Supplied records START

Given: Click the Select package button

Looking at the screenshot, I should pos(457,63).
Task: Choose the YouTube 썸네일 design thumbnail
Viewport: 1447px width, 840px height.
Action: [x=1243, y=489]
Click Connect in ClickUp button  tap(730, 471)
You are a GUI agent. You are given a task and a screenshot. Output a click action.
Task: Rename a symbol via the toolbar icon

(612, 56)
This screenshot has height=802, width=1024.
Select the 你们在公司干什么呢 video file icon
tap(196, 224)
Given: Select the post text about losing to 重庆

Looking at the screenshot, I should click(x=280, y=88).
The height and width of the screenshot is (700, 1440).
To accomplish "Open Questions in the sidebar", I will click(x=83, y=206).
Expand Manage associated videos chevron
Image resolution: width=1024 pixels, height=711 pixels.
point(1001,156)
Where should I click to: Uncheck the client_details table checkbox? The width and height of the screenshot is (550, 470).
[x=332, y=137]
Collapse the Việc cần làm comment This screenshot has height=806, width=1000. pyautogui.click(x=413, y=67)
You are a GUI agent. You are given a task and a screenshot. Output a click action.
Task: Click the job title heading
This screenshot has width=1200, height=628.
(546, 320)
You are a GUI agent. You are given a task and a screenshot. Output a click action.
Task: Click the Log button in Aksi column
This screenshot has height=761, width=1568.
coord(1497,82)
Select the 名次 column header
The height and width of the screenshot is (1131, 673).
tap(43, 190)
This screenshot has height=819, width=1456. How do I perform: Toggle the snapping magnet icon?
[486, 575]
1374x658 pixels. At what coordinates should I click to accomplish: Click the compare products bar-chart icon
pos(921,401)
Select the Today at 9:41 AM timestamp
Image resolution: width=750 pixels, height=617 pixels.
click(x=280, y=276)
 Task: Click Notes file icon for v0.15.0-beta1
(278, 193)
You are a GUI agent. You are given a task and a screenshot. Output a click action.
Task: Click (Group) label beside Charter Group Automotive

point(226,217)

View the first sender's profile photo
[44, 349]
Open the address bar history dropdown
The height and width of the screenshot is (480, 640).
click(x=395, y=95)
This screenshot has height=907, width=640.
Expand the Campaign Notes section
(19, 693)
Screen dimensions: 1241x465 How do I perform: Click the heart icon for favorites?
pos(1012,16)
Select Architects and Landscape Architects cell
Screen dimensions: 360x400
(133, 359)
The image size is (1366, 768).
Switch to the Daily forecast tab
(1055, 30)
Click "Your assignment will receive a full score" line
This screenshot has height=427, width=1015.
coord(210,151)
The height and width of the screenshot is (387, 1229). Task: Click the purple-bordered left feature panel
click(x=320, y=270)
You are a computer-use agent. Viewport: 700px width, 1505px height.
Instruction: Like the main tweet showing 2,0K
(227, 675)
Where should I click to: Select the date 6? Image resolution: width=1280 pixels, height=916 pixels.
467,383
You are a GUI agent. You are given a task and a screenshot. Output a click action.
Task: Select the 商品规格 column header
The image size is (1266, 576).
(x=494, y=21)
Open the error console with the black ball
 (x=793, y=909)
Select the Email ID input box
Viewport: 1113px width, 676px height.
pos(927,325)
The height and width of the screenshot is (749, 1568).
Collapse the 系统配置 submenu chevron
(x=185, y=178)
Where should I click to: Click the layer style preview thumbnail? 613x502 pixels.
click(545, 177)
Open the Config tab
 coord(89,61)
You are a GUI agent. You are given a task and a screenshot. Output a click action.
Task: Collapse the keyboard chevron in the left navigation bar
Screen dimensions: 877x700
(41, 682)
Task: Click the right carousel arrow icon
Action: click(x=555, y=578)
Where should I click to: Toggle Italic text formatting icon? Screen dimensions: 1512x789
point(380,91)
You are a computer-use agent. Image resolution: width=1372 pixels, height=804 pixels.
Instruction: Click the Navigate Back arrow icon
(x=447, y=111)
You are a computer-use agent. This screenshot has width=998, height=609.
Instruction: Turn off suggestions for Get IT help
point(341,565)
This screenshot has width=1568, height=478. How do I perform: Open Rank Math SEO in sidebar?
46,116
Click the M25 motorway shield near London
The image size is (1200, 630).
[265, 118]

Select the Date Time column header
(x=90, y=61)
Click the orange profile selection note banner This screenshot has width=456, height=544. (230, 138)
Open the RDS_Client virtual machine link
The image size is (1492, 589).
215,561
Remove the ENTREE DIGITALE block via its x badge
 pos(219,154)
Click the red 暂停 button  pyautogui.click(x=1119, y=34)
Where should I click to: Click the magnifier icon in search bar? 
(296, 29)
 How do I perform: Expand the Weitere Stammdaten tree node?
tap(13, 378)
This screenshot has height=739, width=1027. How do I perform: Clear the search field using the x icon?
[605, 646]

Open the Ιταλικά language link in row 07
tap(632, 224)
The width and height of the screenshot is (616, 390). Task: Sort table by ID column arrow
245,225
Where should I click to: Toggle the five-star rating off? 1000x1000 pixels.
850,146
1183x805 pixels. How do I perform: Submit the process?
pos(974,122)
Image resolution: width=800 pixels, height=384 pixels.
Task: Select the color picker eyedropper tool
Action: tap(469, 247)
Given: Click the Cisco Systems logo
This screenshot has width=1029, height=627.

Supplied records END

== What this task involves ==
Please copy each line of the records above in which the word "computer" can be found.

== Task solution ==
You are a computer-use agent. Viewport: 700px width, 1505px height.
You are a computer-use agent. Image resolution: width=1372 pixels, height=804 pixels.
You are a computer-use agent. This screenshot has width=998, height=609.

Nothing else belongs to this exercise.